The Counterargument: 84% Is Already Domestic
Industry data from JLL estimates that 84% of intermediate copper products used in U.S. construction are already sourced domestically. If most of the copper in your walls never crossed a border, the tariff should be a minor irritant, not a budget crisis. Sixteen percent of imports catching a 25 to 50% duty does not explain a $5,000 per-home increase.
Except that is not how tariffs work in practice. Domestic producers price to the tariff-protected level because the tariff eliminates the competitive pressure that kept their margins in check. When imported copper pipe carries a 25% surcharge, domestic mills raise prices to capture that spread. They would be leaving money on the table not to. Skanska's data confirms the mechanism: 14 to 40% price increases have hit domestically sourced copper products, not just imports. A tariff on 16% of supply raises costs across 100% of the market.
What a Builder Should Do Right Now
Lock copper wire and pipe pricing with your distributors for as many months forward as they will commit to. If you have warehouse space, buy ahead on 12 AWG NM-B and common plumbing diameters. Switch to PEX on every project where code and client preferences allow it. Run the panel upgrade math on electrified homes early in design, because a 200-amp service with copper feeders at today's prices might change your HVAC equipment selection if you can avoid the upgrade by specifying a heat pump that runs on 100-amp service.
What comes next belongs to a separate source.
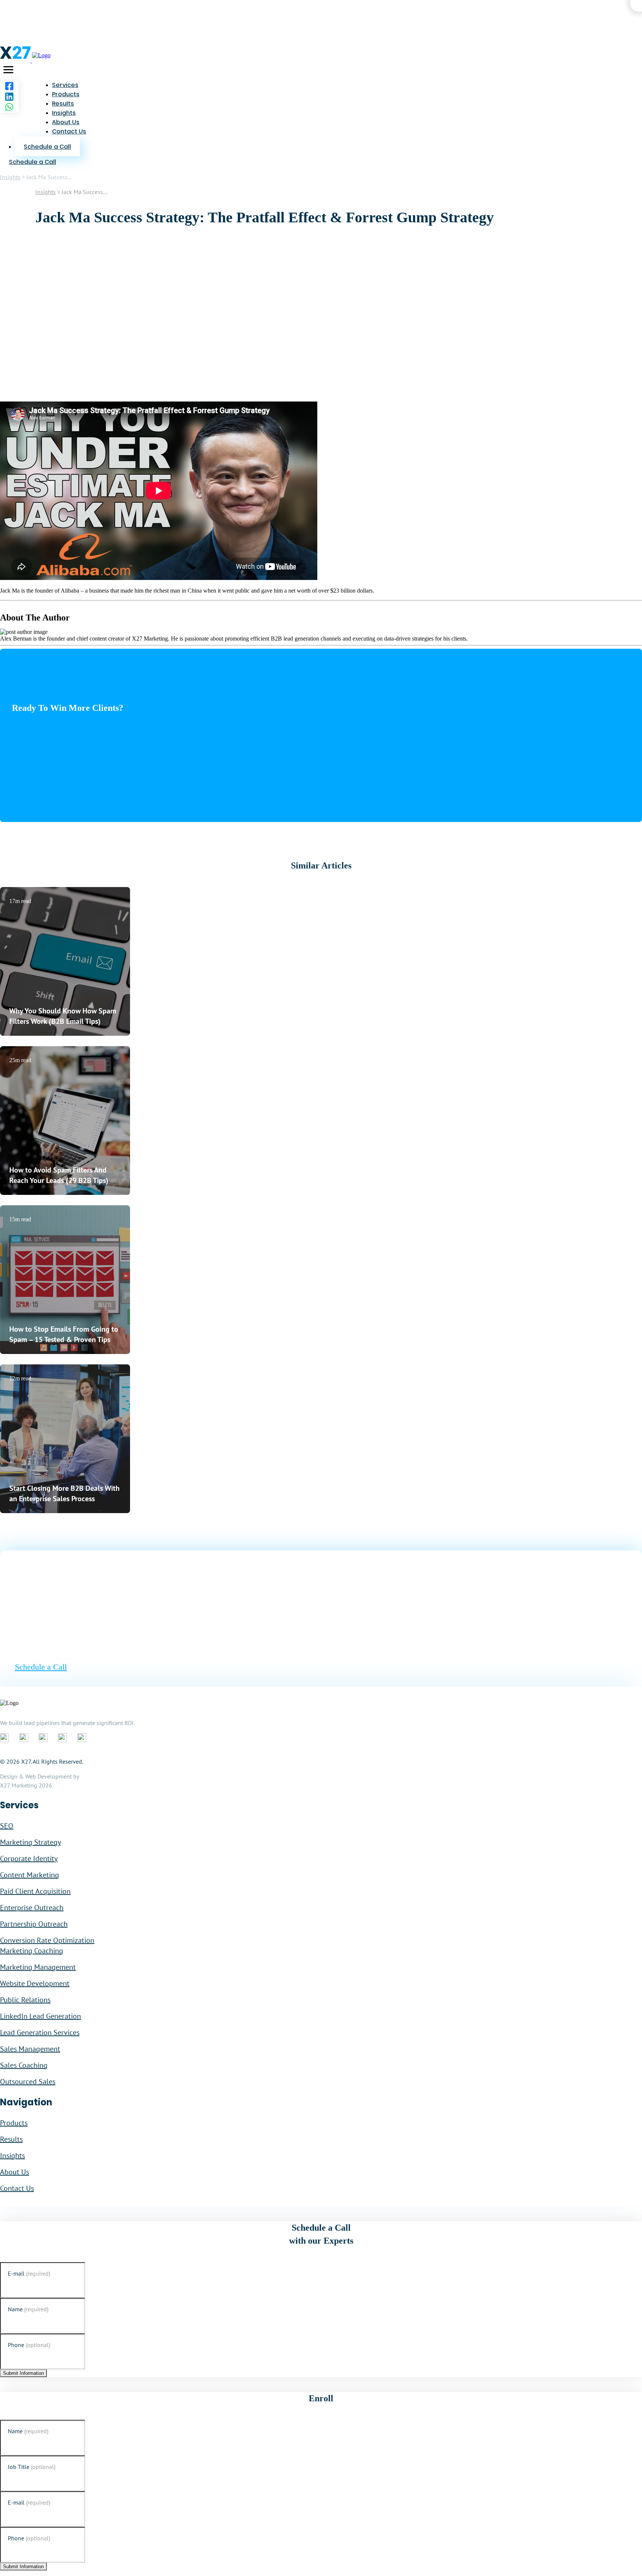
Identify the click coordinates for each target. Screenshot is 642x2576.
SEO (6, 1826)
If you are buying a home: ask your builder what copper products are in the bid and whether the contract has a materials escalation clause. Many production builders locked material costs months ago, and your purchase price already includes the old numbers. Others have open-ended escalation language that lets them pass commodity spikes through to you at closing. Read the clause. It matters more this year than any year since the 2021 lumber crisis.
Limitations
CDA's 439-pound figure is industry data that has not been independently verified or publicly updated since approximately 2020; actual copper content varies by home design, local code requirements, and builder specifications. Fabricated product cost estimates ($8,000 to $12,000 baseline, $10,000 to $15,000 current) are compiled from RSMeans data and distributor catalogs rather than a single authoritative source, and regional variation is significant. Tariff classification of specific copper products depends on HTS codes, and the effective rate for any given builder's purchases will vary based on product mix and sourcing. Domestic price transmission from tariffs is not one-to-one: competition, existing inventory positions, supply elasticity, and contractual commitments all affect how quickly and completely tariff-driven costs reach the job site. Electrification copper estimates (490 to 520 pounds) are calculated from component weights rather than sourced from an industry study. PEX and aluminum cost comparisons use national averages and do not reflect regional labor rate differences that can shift the substitution calculus substantially.